- _The request_
Return the records verbatim, from the start through the line containing "pyautogui.click(x=132, y=124)", including that line.
======== Listed entries
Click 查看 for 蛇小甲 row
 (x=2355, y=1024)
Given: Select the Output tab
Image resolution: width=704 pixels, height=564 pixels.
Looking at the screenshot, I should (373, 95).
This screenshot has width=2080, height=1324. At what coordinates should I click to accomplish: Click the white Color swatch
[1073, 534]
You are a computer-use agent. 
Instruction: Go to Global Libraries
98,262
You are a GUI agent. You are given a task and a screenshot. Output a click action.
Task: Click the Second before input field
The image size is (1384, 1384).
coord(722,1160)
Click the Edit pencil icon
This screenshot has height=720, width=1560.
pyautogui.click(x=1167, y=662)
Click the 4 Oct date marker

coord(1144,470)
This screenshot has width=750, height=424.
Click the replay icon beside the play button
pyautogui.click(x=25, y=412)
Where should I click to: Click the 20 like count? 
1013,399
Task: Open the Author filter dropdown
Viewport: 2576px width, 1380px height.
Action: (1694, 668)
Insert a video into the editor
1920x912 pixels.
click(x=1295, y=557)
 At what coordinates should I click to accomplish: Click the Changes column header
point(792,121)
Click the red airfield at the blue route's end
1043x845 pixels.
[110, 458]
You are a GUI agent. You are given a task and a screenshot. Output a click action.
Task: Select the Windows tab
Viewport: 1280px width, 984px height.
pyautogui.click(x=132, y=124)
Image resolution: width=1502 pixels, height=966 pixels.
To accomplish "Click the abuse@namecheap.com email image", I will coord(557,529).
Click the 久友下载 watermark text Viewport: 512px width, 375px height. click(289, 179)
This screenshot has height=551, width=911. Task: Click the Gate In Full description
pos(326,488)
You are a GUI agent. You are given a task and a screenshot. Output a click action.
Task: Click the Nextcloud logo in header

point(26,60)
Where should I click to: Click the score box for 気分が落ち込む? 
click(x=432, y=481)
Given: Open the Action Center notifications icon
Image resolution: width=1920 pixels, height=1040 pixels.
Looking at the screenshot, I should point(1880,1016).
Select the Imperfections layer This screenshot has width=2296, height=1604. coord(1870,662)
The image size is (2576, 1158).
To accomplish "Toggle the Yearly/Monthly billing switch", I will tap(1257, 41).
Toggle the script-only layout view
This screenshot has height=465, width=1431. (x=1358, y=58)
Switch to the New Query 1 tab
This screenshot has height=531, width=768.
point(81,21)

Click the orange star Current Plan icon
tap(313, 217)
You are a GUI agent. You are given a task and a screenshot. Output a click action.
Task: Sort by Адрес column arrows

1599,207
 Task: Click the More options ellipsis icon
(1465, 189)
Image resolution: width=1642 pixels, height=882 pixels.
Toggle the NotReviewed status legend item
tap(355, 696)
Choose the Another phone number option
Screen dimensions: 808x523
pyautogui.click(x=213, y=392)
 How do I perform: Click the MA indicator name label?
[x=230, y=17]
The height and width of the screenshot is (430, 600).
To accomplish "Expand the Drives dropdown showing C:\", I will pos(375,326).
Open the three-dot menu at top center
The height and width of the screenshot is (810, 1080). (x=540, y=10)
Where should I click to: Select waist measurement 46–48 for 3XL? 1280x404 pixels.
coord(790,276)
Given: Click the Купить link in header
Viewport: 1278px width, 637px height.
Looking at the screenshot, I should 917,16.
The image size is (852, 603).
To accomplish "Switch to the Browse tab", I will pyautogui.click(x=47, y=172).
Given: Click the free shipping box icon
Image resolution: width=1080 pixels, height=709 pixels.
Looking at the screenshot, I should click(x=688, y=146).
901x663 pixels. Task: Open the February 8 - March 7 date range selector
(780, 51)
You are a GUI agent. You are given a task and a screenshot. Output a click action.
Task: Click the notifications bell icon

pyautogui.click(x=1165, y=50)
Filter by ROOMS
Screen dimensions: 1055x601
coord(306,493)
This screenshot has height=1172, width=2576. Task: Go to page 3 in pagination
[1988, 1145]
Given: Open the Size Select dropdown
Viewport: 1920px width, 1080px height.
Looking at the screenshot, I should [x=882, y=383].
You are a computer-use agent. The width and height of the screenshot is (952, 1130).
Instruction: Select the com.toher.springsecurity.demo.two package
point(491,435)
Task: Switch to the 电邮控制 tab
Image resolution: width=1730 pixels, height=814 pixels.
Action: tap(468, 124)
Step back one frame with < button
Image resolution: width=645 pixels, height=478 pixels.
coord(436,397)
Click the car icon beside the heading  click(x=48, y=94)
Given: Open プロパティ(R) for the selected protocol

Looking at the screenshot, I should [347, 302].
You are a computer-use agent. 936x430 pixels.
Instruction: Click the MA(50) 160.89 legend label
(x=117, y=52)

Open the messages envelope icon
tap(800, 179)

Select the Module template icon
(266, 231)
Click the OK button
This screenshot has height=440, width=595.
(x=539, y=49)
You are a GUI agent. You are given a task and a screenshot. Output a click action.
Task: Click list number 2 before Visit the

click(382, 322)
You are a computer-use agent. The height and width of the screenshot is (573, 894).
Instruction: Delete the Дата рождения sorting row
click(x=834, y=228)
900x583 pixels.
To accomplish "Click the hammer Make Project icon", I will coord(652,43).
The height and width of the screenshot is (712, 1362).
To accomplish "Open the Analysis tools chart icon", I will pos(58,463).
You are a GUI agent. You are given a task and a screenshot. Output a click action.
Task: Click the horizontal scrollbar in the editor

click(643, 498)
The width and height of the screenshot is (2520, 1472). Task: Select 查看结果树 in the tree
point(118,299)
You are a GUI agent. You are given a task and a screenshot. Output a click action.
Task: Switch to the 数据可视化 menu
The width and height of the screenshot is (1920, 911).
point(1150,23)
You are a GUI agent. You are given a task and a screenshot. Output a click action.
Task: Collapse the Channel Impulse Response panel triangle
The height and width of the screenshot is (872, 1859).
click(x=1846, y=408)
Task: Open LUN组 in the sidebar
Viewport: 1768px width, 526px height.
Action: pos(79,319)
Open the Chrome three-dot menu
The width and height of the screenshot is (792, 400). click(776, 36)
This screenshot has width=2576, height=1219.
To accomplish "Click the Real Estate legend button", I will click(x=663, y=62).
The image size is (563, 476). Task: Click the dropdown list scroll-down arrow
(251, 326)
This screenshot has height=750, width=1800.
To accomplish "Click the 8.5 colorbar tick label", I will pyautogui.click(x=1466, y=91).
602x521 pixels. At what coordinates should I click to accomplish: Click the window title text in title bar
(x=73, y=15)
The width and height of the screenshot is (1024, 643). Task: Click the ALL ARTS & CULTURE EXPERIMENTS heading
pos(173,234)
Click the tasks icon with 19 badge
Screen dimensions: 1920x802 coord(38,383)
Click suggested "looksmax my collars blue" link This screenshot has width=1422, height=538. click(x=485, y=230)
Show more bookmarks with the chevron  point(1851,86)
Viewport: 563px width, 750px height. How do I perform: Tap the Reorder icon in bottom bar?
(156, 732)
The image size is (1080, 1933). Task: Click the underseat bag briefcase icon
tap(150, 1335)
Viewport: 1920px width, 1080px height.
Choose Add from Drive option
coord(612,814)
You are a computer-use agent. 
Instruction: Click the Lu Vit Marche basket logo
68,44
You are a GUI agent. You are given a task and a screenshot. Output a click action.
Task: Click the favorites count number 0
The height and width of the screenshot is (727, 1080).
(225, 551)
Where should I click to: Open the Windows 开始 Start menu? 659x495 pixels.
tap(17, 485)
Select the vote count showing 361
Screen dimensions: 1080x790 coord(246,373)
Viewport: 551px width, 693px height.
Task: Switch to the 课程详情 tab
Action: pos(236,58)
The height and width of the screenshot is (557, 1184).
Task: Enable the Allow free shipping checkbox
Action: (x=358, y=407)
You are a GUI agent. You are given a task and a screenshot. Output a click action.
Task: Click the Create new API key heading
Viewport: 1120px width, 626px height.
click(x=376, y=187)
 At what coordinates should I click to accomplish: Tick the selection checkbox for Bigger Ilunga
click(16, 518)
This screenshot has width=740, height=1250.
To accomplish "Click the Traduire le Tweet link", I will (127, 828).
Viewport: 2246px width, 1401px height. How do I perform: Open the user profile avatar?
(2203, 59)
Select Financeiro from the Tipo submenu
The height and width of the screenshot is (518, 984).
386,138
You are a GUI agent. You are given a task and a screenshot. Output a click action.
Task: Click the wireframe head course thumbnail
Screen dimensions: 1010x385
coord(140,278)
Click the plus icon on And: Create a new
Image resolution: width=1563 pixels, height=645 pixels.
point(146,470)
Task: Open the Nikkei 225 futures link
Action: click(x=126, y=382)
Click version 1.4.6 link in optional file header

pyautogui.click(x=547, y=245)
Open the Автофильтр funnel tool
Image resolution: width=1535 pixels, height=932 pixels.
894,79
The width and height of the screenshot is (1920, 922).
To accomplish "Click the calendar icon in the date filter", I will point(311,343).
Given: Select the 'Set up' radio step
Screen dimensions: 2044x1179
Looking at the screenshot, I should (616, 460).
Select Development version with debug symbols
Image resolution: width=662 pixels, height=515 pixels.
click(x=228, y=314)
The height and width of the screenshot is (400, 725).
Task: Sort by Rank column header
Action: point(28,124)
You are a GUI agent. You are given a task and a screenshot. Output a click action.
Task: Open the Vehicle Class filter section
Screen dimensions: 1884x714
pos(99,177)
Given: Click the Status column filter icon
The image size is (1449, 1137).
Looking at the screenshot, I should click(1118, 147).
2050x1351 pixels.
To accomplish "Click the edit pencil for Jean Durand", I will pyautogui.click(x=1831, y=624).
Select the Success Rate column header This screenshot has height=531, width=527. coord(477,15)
================
- _Written response_
Click 查看 for 蛇小甲 row
 (x=2355, y=1024)
Given: Select the Output tab
Image resolution: width=704 pixels, height=564 pixels.
Looking at the screenshot, I should (373, 95).
This screenshot has width=2080, height=1324. At what coordinates should I click to accomplish: Click the white Color swatch
[1073, 534]
You are a computer-use agent. 
Instruction: Go to Global Libraries
98,262
You are a GUI agent. You are given a task and a screenshot. Output a click action.
Task: Click the Second before input field
The image size is (1384, 1384).
coord(722,1160)
Click the Edit pencil icon
This screenshot has height=720, width=1560.
pyautogui.click(x=1167, y=662)
Click the 4 Oct date marker

coord(1144,470)
This screenshot has width=750, height=424.
Click the replay icon beside the play button
pyautogui.click(x=25, y=412)
Where should I click to: Click the 20 like count? 
1013,399
Task: Open the Author filter dropdown
Viewport: 2576px width, 1380px height.
Action: (1694, 668)
Insert a video into the editor
1920x912 pixels.
click(x=1295, y=557)
 At what coordinates should I click to accomplish: Click the Changes column header
point(792,121)
Click the red airfield at the blue route's end
1043x845 pixels.
[110, 458]
You are a GUI agent. You are given a task and a screenshot. Output a click action.
Task: Select the Windows tab
Viewport: 1280px width, 984px height.
pyautogui.click(x=132, y=124)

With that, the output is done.